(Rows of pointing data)

====

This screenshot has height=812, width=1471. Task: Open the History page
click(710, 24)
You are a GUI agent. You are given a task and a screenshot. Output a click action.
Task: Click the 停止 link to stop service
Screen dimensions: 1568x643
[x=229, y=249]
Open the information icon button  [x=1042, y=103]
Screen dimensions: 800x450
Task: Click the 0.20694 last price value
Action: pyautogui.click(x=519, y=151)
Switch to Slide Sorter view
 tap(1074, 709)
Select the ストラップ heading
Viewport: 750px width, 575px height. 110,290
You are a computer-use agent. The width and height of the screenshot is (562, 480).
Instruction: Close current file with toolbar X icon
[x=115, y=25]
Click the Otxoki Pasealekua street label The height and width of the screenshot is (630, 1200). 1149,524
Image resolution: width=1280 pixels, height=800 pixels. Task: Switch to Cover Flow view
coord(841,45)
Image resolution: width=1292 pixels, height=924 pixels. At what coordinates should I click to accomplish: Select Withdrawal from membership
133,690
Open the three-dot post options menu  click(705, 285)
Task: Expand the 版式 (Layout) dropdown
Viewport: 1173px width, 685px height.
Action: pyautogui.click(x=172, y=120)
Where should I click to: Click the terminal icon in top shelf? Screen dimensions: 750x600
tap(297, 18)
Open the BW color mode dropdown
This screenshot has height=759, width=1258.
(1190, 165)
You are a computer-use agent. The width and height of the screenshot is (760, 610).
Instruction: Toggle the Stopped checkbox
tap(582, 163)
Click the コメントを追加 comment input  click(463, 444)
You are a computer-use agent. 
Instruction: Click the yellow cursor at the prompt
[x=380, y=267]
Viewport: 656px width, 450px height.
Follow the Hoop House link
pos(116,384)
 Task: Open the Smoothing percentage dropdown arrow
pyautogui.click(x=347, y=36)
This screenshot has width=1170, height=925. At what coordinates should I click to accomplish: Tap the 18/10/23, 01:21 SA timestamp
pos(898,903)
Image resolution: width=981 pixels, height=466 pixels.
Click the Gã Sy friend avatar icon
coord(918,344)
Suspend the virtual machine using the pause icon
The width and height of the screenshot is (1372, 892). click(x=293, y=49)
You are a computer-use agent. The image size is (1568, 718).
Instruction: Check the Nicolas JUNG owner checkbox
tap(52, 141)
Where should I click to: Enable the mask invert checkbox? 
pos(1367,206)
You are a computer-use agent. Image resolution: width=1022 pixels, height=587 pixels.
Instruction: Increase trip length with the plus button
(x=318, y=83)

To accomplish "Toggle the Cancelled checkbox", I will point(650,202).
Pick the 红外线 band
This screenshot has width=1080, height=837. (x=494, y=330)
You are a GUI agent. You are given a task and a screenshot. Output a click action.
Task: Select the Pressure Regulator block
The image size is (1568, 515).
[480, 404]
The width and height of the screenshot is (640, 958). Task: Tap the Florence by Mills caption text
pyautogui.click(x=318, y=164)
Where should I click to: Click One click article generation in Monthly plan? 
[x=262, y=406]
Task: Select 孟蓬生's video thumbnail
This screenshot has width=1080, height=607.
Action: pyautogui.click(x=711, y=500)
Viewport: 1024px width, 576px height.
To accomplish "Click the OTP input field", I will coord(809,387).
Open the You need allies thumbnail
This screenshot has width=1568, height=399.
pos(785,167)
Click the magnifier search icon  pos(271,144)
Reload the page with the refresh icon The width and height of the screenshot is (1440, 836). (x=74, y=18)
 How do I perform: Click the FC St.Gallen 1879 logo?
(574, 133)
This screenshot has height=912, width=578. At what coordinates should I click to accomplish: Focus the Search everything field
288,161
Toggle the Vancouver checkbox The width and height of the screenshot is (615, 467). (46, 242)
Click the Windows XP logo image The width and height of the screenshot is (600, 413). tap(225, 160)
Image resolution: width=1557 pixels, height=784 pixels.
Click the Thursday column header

====

• Stated goal
Copy the lines above word for word, starting with the line that contains "Click the Otxoki" and ending with the line that contains "tap(52, 141)", both included.

• Full answer
Click the Otxoki Pasealekua street label The height and width of the screenshot is (630, 1200). 1149,524
Image resolution: width=1280 pixels, height=800 pixels. Task: Switch to Cover Flow view
coord(841,45)
Image resolution: width=1292 pixels, height=924 pixels. At what coordinates should I click to accomplish: Select Withdrawal from membership
133,690
Open the three-dot post options menu  click(705, 285)
Task: Expand the 版式 (Layout) dropdown
Viewport: 1173px width, 685px height.
Action: pyautogui.click(x=172, y=120)
Where should I click to: Click the terminal icon in top shelf? Screen dimensions: 750x600
tap(297, 18)
Open the BW color mode dropdown
This screenshot has height=759, width=1258.
(1190, 165)
You are a computer-use agent. The width and height of the screenshot is (760, 610).
Instruction: Toggle the Stopped checkbox
tap(582, 163)
Click the コメントを追加 comment input  click(463, 444)
You are a computer-use agent. 
Instruction: Click the yellow cursor at the prompt
[x=380, y=267]
Viewport: 656px width, 450px height.
Follow the Hoop House link
pos(116,384)
 Task: Open the Smoothing percentage dropdown arrow
pyautogui.click(x=347, y=36)
This screenshot has width=1170, height=925. At what coordinates should I click to accomplish: Tap the 18/10/23, 01:21 SA timestamp
pos(898,903)
Image resolution: width=981 pixels, height=466 pixels.
Click the Gã Sy friend avatar icon
coord(918,344)
Suspend the virtual machine using the pause icon
The width and height of the screenshot is (1372, 892). click(x=293, y=49)
You are a computer-use agent. The image size is (1568, 718).
Instruction: Check the Nicolas JUNG owner checkbox
tap(52, 141)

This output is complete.